2 : AgroParisTech, CIRED, UMR 8568, Campus Jardin Trop,45 Bis,Ave Belle Gabrielle, F-94736 Nogent Sur Marne, France.
3 : IFREMER, AMURE, UMR 6308, Rue Dumont Urville, F-29280 Plouzane, France.
Source Biological Conservation (0006-3207) (Elsevier Sci Ltd), 2017-02 , Vol. 206 , P. 258-262
DOI 10.1016/j.biocon.2016.11.036
WOS© Times Cited 20
Keyword(s) Biodiversity offsetting, Sustainability, Commodification, Marketization, Privatization, Ecological restoration
Abstract Biodiversity offsetting (BO) is increasingly adopted as a conservation tool by many countries while it has received several critics among which its possible links to several forms of Nature economicization.

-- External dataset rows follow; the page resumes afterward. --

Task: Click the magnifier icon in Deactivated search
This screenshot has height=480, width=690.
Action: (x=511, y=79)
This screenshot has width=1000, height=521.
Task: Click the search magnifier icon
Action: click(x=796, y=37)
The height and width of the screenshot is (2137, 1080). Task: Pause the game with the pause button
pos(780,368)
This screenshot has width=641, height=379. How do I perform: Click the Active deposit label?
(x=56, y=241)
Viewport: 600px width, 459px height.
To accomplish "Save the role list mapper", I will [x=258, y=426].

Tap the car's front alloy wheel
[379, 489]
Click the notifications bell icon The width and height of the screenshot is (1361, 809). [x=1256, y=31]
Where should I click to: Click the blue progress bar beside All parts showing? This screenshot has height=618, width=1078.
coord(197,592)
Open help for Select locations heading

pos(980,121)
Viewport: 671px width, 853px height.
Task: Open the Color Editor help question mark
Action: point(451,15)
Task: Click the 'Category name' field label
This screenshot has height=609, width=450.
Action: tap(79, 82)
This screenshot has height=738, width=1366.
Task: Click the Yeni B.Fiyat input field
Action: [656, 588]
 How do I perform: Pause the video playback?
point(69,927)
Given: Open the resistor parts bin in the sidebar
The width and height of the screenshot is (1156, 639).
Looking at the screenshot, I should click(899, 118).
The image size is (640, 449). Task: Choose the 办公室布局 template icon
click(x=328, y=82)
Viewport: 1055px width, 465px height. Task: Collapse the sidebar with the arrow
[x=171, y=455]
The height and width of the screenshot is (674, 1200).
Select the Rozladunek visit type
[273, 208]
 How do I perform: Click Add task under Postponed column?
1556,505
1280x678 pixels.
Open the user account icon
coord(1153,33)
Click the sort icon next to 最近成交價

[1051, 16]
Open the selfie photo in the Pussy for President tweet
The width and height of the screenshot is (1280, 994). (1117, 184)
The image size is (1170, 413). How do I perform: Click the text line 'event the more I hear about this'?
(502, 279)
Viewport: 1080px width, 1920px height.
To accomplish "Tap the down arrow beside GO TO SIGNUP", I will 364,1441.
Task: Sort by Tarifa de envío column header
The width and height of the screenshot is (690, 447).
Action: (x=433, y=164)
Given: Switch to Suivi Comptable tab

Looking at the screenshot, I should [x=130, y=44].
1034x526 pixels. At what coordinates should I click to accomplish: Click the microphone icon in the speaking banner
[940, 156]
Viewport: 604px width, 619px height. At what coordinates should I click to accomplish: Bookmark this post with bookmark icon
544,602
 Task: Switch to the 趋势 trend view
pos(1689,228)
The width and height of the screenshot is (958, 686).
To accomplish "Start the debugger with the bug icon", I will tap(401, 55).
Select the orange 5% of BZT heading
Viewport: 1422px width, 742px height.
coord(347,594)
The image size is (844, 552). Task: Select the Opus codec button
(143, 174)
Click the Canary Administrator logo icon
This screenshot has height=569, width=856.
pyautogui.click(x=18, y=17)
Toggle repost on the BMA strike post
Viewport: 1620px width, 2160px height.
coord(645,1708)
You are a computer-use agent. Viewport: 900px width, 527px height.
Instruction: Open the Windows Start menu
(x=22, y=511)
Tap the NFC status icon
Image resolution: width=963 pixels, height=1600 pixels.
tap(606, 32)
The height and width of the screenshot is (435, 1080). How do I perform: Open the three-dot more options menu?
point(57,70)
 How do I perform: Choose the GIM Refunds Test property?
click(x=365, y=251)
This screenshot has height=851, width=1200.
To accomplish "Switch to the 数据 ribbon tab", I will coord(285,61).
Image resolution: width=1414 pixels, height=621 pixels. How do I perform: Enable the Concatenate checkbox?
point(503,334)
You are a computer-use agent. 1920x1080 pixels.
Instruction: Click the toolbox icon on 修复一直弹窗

We believe that some of these concerns rest on misunderstandings generated by the difficulty to interpret economic principles from ecological viewpoints and the lack of a common language between conservationists and economists. Because this issue is vivid and the concepts not yet stabilized, key aspects of the potential advances and limits of BO to conservation practice must be clarified. This short communication (1) addresses the links between the BO concept and the central sustainability principle and (2) clarifies key assumptions regarding three potential Nature economicization roles recurrently attributed to BO. We show that the BO principle reflects a move from welfare equivalency mostly inherited from mainstream economic approach based on weak sustainability criteria toward an ecological economic approach based on strong sustainability criteria and the quest for ecological equivalence. However, the way the countries implement BO influences the possibility to reach strong sustainability. Although we show that BO could be linked to a certain acceptance of “commodification”, we suggest that BO can neither be considered as a “marketization” and nor generally as a “privatization” of Nature. We therefore argue that these conceptual misunderstandings should not hamper conservation objectives and that BO must be framed within interdisciplinary approaches combining ecology, economy and socio-political aspects. We conclude that conservation science has a major role to play in defining the boundaries of BO.